Defense is OK, but they won't get a heck of a lot of ofense from the back end.
Forwards have too many plumbers, not enough game-changers.
Their wins against the top nations will need to be ugly, and perhaps lucky.


----------



## puckhead (Sep 8, 2008)

speaking of olympic hockey, this is pretty freakin' funny
(some nsfw lyrics)

[video=youtube;H8NRnlUU8gI]http://www.youtube.com/watch?v=H8NRnlUU8gI[/video]


----------



## Jeff Flowerday (Jan 23, 2006)

So I thought it would be fun to temporarily pad Russia by 17 votes. Not one person questioned it, I guess Russia winning does concern us all.


----------



## puckhead (Sep 8, 2008)

Jeff Flowerday said:


> So I thought it would be fun to temporarily pad Russia by 17 votes. Not one person questioned it, I guess Russia winning does concern us all.


I noticed that... assumed someone had written a vote-robot.


----------



## Bevo (Nov 24, 2006)

I will vote after i watch them play Canada or US..is that to late?


----------



## zontar (Oct 25, 2007)

Okay, so we're a bunch of homers, can you blame us?

That Hiller could eventually steal a game for the Swiss.


----------



## Starbuck (Jun 15, 2007)

I think the womens team will for sure as A: they are awesome! and B: Have some of the other teams ever even played? It's been scary watching some of those games!


----------



## puckhead (Sep 8, 2008)

nkjanssen said:


> You guys still think Canada's going to take it?

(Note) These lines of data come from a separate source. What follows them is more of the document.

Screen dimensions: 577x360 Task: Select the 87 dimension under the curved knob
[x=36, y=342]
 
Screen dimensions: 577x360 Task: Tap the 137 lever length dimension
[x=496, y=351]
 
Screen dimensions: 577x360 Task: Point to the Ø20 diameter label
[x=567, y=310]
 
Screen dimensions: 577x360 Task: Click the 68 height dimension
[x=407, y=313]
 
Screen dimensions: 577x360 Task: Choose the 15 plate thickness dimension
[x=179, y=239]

yup. Hiller stole that point for thre Swiss. 45 shots isn't bad.
even still, it is a wake up call for Canada, as they weren't as intense as they ought to have been.
Crosby was trying to be too cute all game, Getzlaf looked lost for the 2nd straight game.
They'll get sronger as we go on, I am confident of that.
now they need to beat the US to get the bye. Sunday will be a great game.

I was lucky enough to be at yesterday's game, btw. What an amazing atmosphere!
I also met Shani Davis (US gold medalist - speed skating) later on, what a super nice guy. 
and man, that medal was heavy.

Russia got knocked down a peg last nighty too, remember.


----------



## GuitarsCanada (Dec 30, 2005)

Anybody want to change their vote now?


----------



## mhammer (Nov 30, 2007)

Miller was amazing. The rest of the USA team played okay. The Canadian team played well, indeed better than the American team for much of the game, but unfortunately Miller is part of the American team.

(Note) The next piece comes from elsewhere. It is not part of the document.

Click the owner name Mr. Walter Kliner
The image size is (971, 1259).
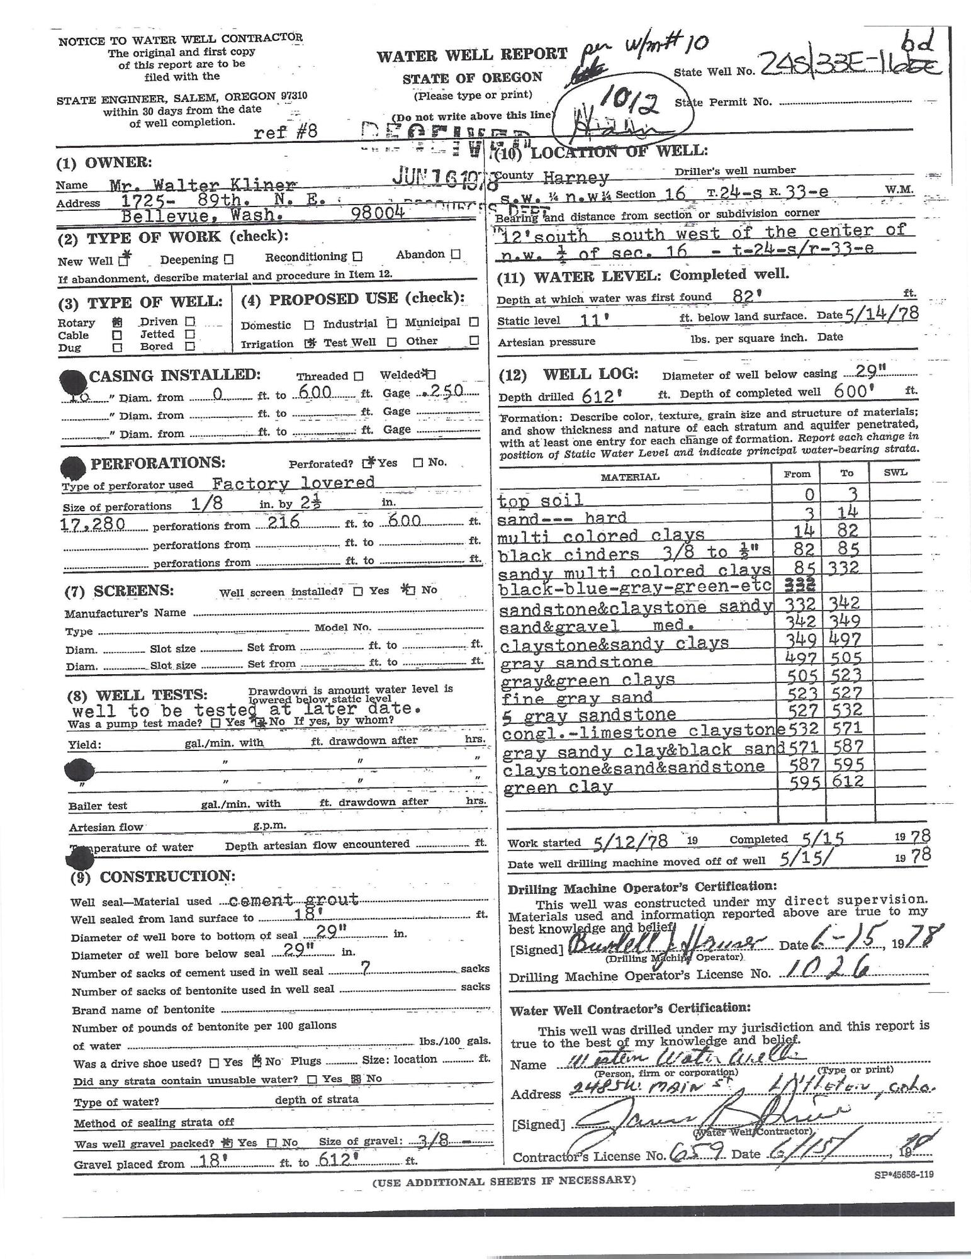click(202, 185)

Wouldn't surprise me a bit if the Yanks took gold. We forget too quickly just how many great players come from other countries these days and have just as much professional experience playing against our players. That's the difference between men's and women's Olympic hockey. None of these foreign teams has ever played against our women's team, or at least not very often. In contrast, all of the players on the men's American team have faced our players dozens of times under professional conditions.

I think when you pit professional players against other professional players of comparable experience, you can't simply turn to a national history to predict the sporting outcome. I wish it weren't so, but it is gonna take more than Sid and Danny to bring down Miller.


----------



## puckhead (Sep 8, 2008)

puckhead said:


> Hiller stole that point for thre Swiss. 45 shots isn't bad.

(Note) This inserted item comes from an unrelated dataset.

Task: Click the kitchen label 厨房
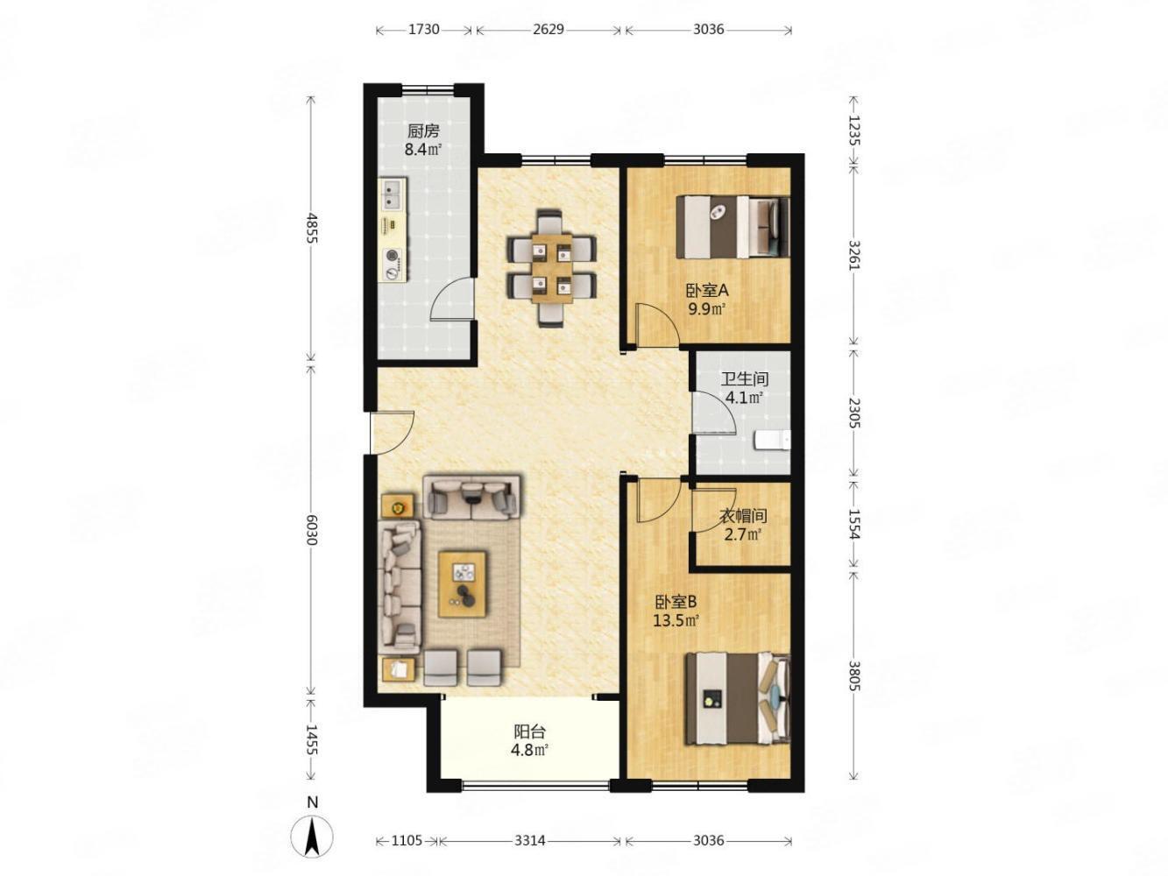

OK, make that "Miller stole that three-points for the US. 45 shots isn't bad"

I am, however concerned that for the second straight game, Brodeur has been the 2nd best goalie in the ice.
Oh well, scenic route to the finals. Germany on Tuesday, (hopefully) Russia on Wednesday! 

The last three gold medalists I can recall all dropped a game on their way.


----------



## Stratin2traynor (Sep 27, 2006)

Way to hang in there puckhead. I only watch hockey when it matters - the Olympics - so I am certainly not well versed in the finer points of the game. That being said. Canada's going to win. Just because. You can take that to the bank!


----------



## puckhead (Sep 8, 2008)

although my opinion on the US's finishing spot has changed.
they have earned themselves a very favourable draw through the bracket
http://sports.yahoo.com/olympics/vancouver/bracket/ice_hockey

and one of Can/Swe/Rus will be very disappointed.


----------



## puckhead (Sep 8, 2008)

now THAT's the Team Canada I was waiting to see!!

:smilie_flagge17:


----------



## mhammer (Nov 30, 2007)

What I find all so odd about this is that many of these people playing for different countries play on the same NHL team as each other. Crosby plays for us, Malkin and Gonchar for them. Thornton, Heatley, and Boyle play for us, and Nabokov for them. babcock coaches us, but one of his prime players, Datsyuk, plays for them. What a bizarre set of emotions must be floating around out there on the ice.


----------



## Starbuck (Jun 15, 2007)

mhammer said:


> What I find all so odd about this is that many of these people playing for different countries play on the same NHL team as each other. Crosby plays for us, Malkin and Gonchar for them. Thornton, Heatley, and Boyle play for us, and Nabokov for them. babcock coaches us, but one of his prime players, Datsyuk, plays for them. What a bizarre set of emotions must be floating around out there on the ice.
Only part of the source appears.